FRAGMENTO DEL TEXTO:
Por otra parte, hay que admitir que la fundación de Constantinopla implicó un derroche de todo tipo: fue adornada con magníficos edificios, embellecida con lujo oriental y obligó al arrebato de una gran cantidad de objetos de todo el Imperio, especialmente de Grecia. El gusto de Constantino por lo griego, a diferencia del de Adriano, era costeado por un dinero que se dejaba de repartir entre los romanos; y los terribles impuestos, como los de Diocleciano, causaban profunda incomodidad en su pueblo. No obstante, fue ahí donde se retomó el uso del griego simultáneamente que el del latín. Constantinopla fue un lugar que representó las maneras más depuradas de hacer política y de convivencia.

4. Conclusión. Un universo fragmentado y una cultura cristiana

Mientras Constantinopla rendía frutos Roma sufría múltiples saqueos. De algún modo, después de eliminar a Licinio y quedar como único Emperador para los Imperios de Occidente y Oriente, Constantino es el único responsable de la seguridad nacional. Empiezan algunas pugnas. El Emperador continúa con su apoyo a los cristianos, y aunque aún no la admite como religión oficial, sí le da privilegios a los miembros de la Iglesia. Bueno, se dice que parte de las disputas que precipitaron el enfrentamiento con Licinio estaban constituidas por los ataques que éste tuvo para con los cristianos. A tal punto llegó el apoyo a la Iglesia que Constantino compartía su peculio con los obispos, les dio privilegios que otrora pertenecieron a los pontífices paganos, de la misma manera que incentivaba la conversión con exhortaciones y privilegios.
Bien merece la pena recordar que el papado romano logró nuevos privilegios por medio de documentos falsos. La “Donación de Constantino” fue la más importante de estas falsificaciones. Según este documento, Constantino, como muestra de gratitud por su bautismo y por haber sido curado de lepra, concedió al Papa Silvestre I el dominio sobre Roma, las provincias de Italia y una prominencia sobre los demás obispados, cristianos o no cristianos. Constantino no supo nada de esto, pues cuando fue hecha por la secretaría papal él ya tenía algunos siglos de muerto. El objetivo de esto era facilitar las negociaciones con el jefe de los francos, sin embargo en 1440 Lorenzo Valla demostró la falsedad del documento.

SECCIÓN DE DATOS:
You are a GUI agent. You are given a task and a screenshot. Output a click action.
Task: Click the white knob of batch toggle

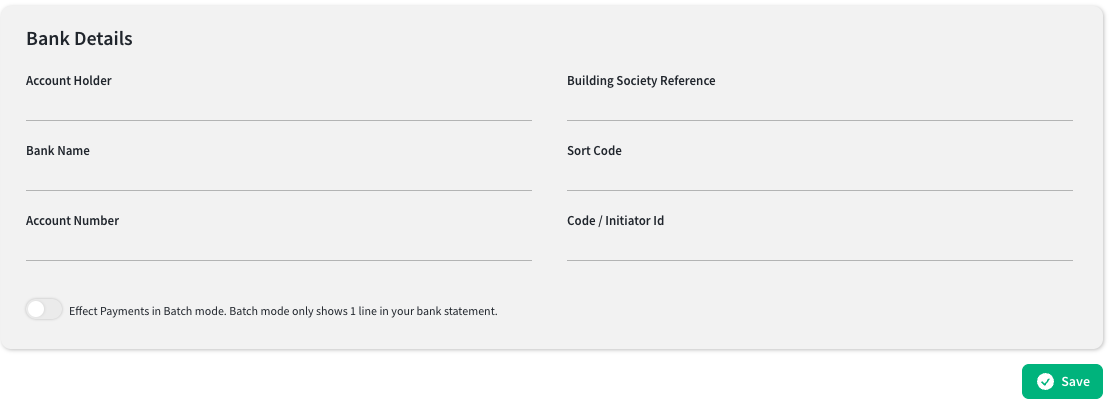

SOLICITUD 1:
Responda con base en el fragmento sobre Constantino:
(a) ¿Qué lengua se retomó en Constantinopla a la par que el latín?
(b) Según la "Donación de Constantino", ¿a qué papa concedió Constantino el dominio sobre Roma?
(c) ¿En qué año demostró Lorenzo Valla la falsedad de ese documento?
SOLICITUD 2: Enumere a todas las personas que el fragmento menciona por su nombre.
SOLICITUD 3: Transcriba el pasaje del fragmento que empieza en "Bien merece la" y termina en "falsedad del documento.".
Las líneas constituyen un material independiente del fragmento.

RESPUESTA COMPLETA 1:
(a) El griego.
(b) A Silvestre I.
(c) En 1440.

RESPUESTA COMPLETA 2: Constantino, Adriano, Diocleciano, Licinio, Silvestre I, Lorenzo Valla

RESPUESTA COMPLETA 3:
Bien merece la pena recordar que el papado romano logró nuevos privilegios por medio de documentos falsos. La “Donación de Constantino” fue la más importante de estas falsificaciones. Según este documento, Constantino, como muestra de gratitud por su bautismo y por haber sido curado de lepra, concedió al Papa Silvestre I el dominio sobre Roma, las provincias de Italia y una prominencia sobre los demás obispados, cristianos o no cristianos. Constantino no supo nada de esto, pues cuando fue hecha por la secretaría papal él ya tenía algunos siglos de muerto. El objetivo de esto era facilitar las negociaciones con el jefe de los francos, sin embargo en 1440 Lorenzo Valla demostró la falsedad del documento.